The existing rights of children have been swept away in the online world because the age of “internet adulthood” is set at 13, a children’s rights conference has heard.
Leanda Barrington-Leach, head of EU affairs at 5Rights Foundation – a digital child safety charity – said it is “unforgiveable” that children’s rights have regressed in the digital world.
She told the Children’s Rights Alliance Online Safety Conference that the rights of young people have been “systematically overlooked, ignored, undermined, and trampled”.
It is estimated that one in five users in the EU is a child and one in three globally.
We need to do more to support young people to have positive online experience - Ireland has the opportunity to be a leader in online safety #123OnlineSafety pic.twitter.com/NN4nhQc74J
Advertisement— Children's Rights Alliance (@ChildRightsIRL) November 23, 2021
A report on the forthcoming Online Safety and Media Regulation Bill has recommended that a legal minimum age requirement for setting up social media accounts should be part of the legislation.
Addressing the webinar, Ms Barrington-Leach said: “I think what is, in a way, unforgiveable is that our existing rights have been taken away in the online world.
“There has been a regression of children’s rights just by the fact that children are children until they are 18.
“That is a principle that pre-dates the internet and yet somehow we ended up with low ages online, which should never have happened because anything we do should still have respected existing norms and law.
“That part is is unforgiveable.
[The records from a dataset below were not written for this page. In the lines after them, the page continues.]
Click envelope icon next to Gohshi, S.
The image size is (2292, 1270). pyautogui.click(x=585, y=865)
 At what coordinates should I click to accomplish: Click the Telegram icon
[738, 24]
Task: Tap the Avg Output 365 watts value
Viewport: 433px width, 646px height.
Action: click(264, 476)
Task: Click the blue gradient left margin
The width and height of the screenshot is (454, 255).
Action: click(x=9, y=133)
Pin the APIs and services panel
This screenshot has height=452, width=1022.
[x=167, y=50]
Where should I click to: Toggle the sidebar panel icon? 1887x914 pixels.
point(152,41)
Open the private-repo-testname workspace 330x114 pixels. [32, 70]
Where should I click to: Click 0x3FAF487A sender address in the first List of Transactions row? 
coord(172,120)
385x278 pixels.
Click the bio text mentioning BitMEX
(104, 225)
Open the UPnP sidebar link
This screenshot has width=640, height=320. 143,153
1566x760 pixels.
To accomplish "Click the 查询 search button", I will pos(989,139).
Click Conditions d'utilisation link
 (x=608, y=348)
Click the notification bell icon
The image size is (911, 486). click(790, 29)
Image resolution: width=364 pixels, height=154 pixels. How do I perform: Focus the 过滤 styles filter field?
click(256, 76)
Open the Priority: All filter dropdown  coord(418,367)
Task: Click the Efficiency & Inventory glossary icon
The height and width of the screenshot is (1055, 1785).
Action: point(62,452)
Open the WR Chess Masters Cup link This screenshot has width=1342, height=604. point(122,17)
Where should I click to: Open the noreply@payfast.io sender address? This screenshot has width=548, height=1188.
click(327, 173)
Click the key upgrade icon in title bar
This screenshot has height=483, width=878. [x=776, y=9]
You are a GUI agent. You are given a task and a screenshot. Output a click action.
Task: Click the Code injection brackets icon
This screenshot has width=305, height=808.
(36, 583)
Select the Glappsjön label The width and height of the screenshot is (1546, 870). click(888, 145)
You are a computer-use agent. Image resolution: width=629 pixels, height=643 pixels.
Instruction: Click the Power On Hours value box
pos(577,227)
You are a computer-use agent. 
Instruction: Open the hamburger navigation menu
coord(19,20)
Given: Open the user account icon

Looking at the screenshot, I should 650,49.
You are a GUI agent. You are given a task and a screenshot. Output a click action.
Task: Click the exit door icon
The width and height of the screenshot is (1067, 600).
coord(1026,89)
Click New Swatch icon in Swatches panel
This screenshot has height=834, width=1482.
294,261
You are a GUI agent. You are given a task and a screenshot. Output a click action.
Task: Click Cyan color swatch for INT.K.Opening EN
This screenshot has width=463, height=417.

And it’s not just children – I think for women’s rights, for example, it’s a regression online with all the hate speech and misogyny.
"Discrimination & hate speech is all too prevalent in online communities & there are no safeguards to protect YP seeing this content. Tech companies are not doing enough to stop it. The current system isn't working", Jo, youth speaker #123OnlineSafety #OSMRBill @ChildRightsIRL
— CyberSafeKids (@CyberSafeKidsIE) November 23, 2021
“The fact that the norms have not been applied, that is one part that we could have foreseen and upheld those rights from the start as this new system was being developed.”
She said the digital world is not optional for children and that young people are “routinely served up” harmful content.
This includes pornography, violence, pro-suicide and pro-anorexia posts.
The children’s rights expert said the impact of viewing such content can be horrific.
“I recently learned, for example, that 70% of consumers of child sexual abuse material were first exposed to this content before the age of 18 and 40% of them when they were under 13,” she added.
“More than half of them were not looking for this material.”
The conference also heard from several young people, including 17-year-old Jo (whose surname was withheld) from the National Youth Council of Ireland (NYCI).
She said one of the many issues within online groups is the prevalence of discrimination and hate speech.
“Young people can very often fall victim to these places,” she added.
“I would argue that they are actually being brainwashed into believing certain things which are incredibly problematic.
“I’m a woman of colour and I’m an immigrant and I’ve seen this happen in real time.
“I’ve seen some of my friends and all my peers become involved in these really toxic online communities where they see such awful things and then begin to repeat them and begin to kind of absorb them into their minds.
“Sometimes we see those real-life actions can have really fatal consequences.
“We’ve seen a rise in neo-Nazism, gun violence and and hatred towards minorities and hatred towards women, towards religious minorities and people of colour.
“I would argue that is directly linked to online, what’s happening online and how there are basically no safeguards.”
Alec, 18, from the NYCI and a member of the LGBT community, spoke of how online groups have helped him.
“I remember when I started discovering myself and started figuring myself out, I’d use social media to get to understand myself a bit more,” he added.
“I liked it because I didn’t feel alone, I found people, I entered into a lot of safe spaces, which I was scared to do in public.”